DATA UNDER STUDY =>

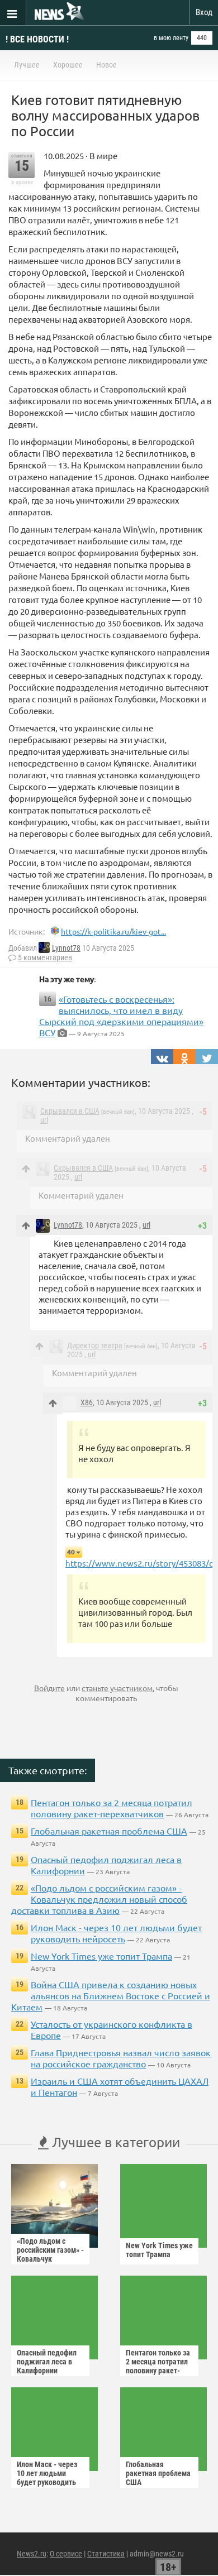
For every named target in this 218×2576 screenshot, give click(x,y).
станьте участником (117, 1688)
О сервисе (66, 2553)
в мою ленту (171, 38)
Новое (106, 64)
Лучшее (27, 64)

EXERCISE REQUIREMENTS => Would you repeat the listing above exactly, minus the images?

SOLUTION TO THIS EXERCISE =>
For every named target in this 218×2576 screenshot, give click(x,y).
станьте участником (117, 1688)
О сервисе (66, 2553)
в мою ленту (171, 38)
Новое (106, 64)
Лучшее (27, 64)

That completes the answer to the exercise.